When Pakistan arrived to play England in 2016 the scrutiny was intense. It was only six years earlier during Pakistan’s last visit where controversy reigned. In a stain on the game, three Pakistan players were found guilty of spot-fixing during the series. It was the size of Mohammad Amir’s no balls that had viewers around the globe staring at their TVs in disbelief.
Not even Morne Morkel, the record holder of the most wickets off no-balls, had ever overstepped like that. It was announced that Pakistan would be returning to England and a murmur of suspicion arose. The obvious questions were asked and it is fair to say, an air of cynicism plagued the build-up to the series.
The Summer of 2016
Pakistan had to make amends for what transpired during their last tour. That wasn’t a request; it was an obligation. Lord’s would be the venue for the opener of the four-match test series. Mohammad Amir was thrown the ball to bowl Pakistan’s first over in the series. As a cricket fan watching, you could understand the boos he was receiving. At the same time, you also felt a bit sorry for him. The older players in the team had compromised his young career and it was left to him to salvage it.
Amir had ditched the long hair and was sporting a clean short cut. He looked a changed man at the top of his run up and you got the feeling he was there to do business. Still, today it is hard to say what would have happened had he overstepped the mark with his first ball back. Fortunately, it wasn’t to be and even more impressively, Amir only bowled one no-ball in 162 overs on that tour.
Amir and Pakistan had freed themselves from the shackles of the dark side of the game. They would win the opening test by 75 runs. Yasir Shah picked up ten wickets and the man of the match award. Any talk of this test series being affected by outside forces was quickly shut down. Pakistan were here to play and England had to contend with the proverbial wounded animal.

- **DATASET**:
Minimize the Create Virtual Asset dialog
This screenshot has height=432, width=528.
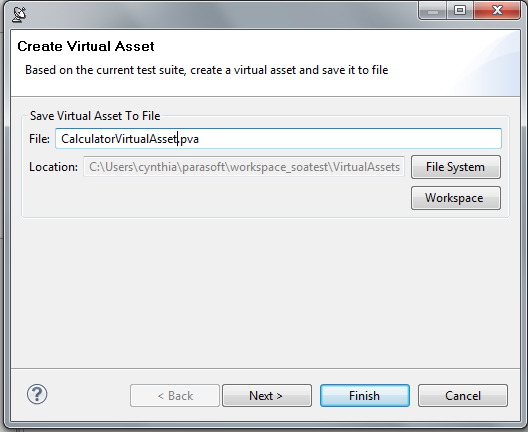pos(433,11)
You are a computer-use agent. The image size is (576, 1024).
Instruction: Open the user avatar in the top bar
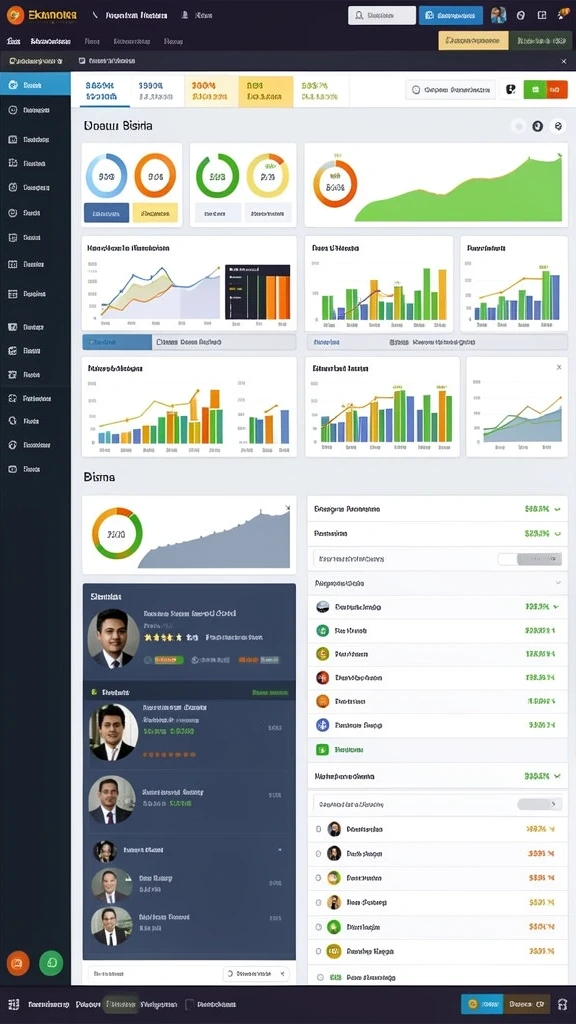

- **REQUIRED TASK 1**: In the piece on Pakistan's 2016 tour of England, by how many runs did Pakistan win the opening test?
- **REQUIRED TASK 2**: Which cricketers are named in the piece on Pakistan's 2016 tour of England? List them all.
- **REQUIRED TASK 3**: Carry on the piece on Pakistan's 2016 tour of England from its last sentence.

- **EXERCISE RESPONSE 1**: 75 runs

- **EXERCISE RESPONSE 2**: Mohammad Amir, Morne Morkel, Yasir Shah

- **EXERCISE RESPONSE 3**:
The Three Lions Roar
England had to find a way to get back into the test series when they arrived at Old Trafford. Captain Cook won the toss and sent England into bat. Over the next 152 overs, England would amass 589 and, in doing so, ensured they wouldn’t lose. Root anchored the innings with 254 runs and made life very tough going for the Pakistanis. Hero of the previous test Shah went for a whopping 213 runs in his 54 overs and claimed only one wicket. Scant reward for back-breaking work.
Pakistan never got going with the bat and imploded after some ordinary batting. Managing only 198 and 234 they would lose by 330 runs after England didn’t enforce the follow-on. Both teams had now traded blows and were sent to their respective corners to get ready for the third test.
The third test in Birmingham was a much closer affair. Looking back today, it is hard to comprehend how Pakistan lost by such a margin. Moeen Ali claimed man of the match and England won by 141 runs. It was Ali’s lower order contributions of 63 and 86 that swung the game. Pakistan’s hard work in the opening test looked to be in vain. England were lining up the knockout blow and, to be fair, looked like they couldn’t miss.
Don’t Touch The Money
The Pakistanis arrived at the Oval with the future of their team hanging by a thread. It wasn’t in any doubt that they had put up a good fight. On the contrary, they had but were now facing a predictable outcome in a series they had to get something out of.
Younis Khan strode out to the wicket and from ball one played with calculated aggression. Khan’s 218 in Pakistan’s first innings will be remembered for the passion that he played with. Watching him, you got the feeling he wasn’t playing for any accolades but rather for the country he loves. When a man goes to 200 with a huge hoick over long-on for six, you know the last thing he is thinking about is himself. “Not on my watch is Pakistan losing this game” was the impression viewers got. Pakistan’s 542 in the second innings of the game set them up for victory.
England could only muster 253 in reply and Pakistan won by ten wickets after chasing down 42 runs. Pakistan had squared the series and by doing so earnt back the trust of the English public again. The push-up celebrations and salutes by the players made the cricket world swell with pride. They were back, disciplined and the world acknowledged it.
What life must be like for a Pakistan fan during these times can only be left to the imagination. It is that unpredictability that makes them so dangerous, yet so frustrating. When the World Cup comes around next it will have been twenty years since they made the final at Lord’s. They will never be considered favourites for any event. You never know what team will pitch up. Their odds in World Cup betting show that but it is worth noting how often they do surprise in England. They will get well acquainted with the UK over the next 12 months. First up is making sure they play as admirably in the tests as they did a few years back.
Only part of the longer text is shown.